On one side is a core group that views any abortion as ending a life. On the other are conservatives who have digested developments elsewhere since Roe v. Wade was overturned and say they don’t want 14-year-old rape victims to have to give birth, or force a mother to carry to term a fetus unable to live outside the womb.
Debate on the Senate floor started Wednesday morning. Senators have been told the proceedings could last days, although they have recently tried to conclude such debates in marathon one-day sessions. If the legislation is approved and signed into law, South Carolina would join Indiana as states that have passed near-total abortion bans since the Supreme Court overturned Roe v. Wade in June.
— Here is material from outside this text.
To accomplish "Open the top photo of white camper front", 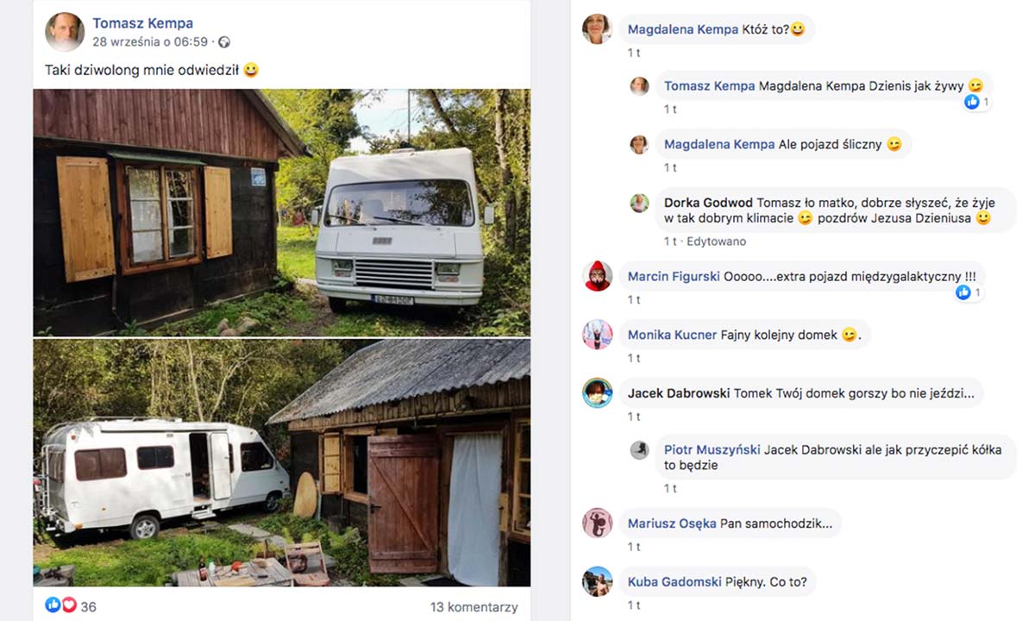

In the first hour of debate, all three Republican women in the Senate rose to speak against the bill unless the rape and incest exceptions are restored.
“Are we simply baby machines? Are you pregnant with a dead baby? Too bad. Raped at 11 by your grandfather and got pregnant? That’s just too bad,” Sen. Penry Gustafson said.
Gustafson watched as the Senate’s longest serving woman, Sen. Katrina Shealy said the 41 men in the Senate would be better off listening to their wives, daughters, mothers, granddaughters and nieces.
“Yes, I’m pro-life. I’m also pro-life for the mother, the life she has with her children who are already born. I care about the children who are forced into adulthood, made up by a Legislature full of men so they can feel good about it,” Shealy said.
Senators who support the ban said the state needs to show it values all life by taking advantage of the opening created by the U.S. Supreme Court.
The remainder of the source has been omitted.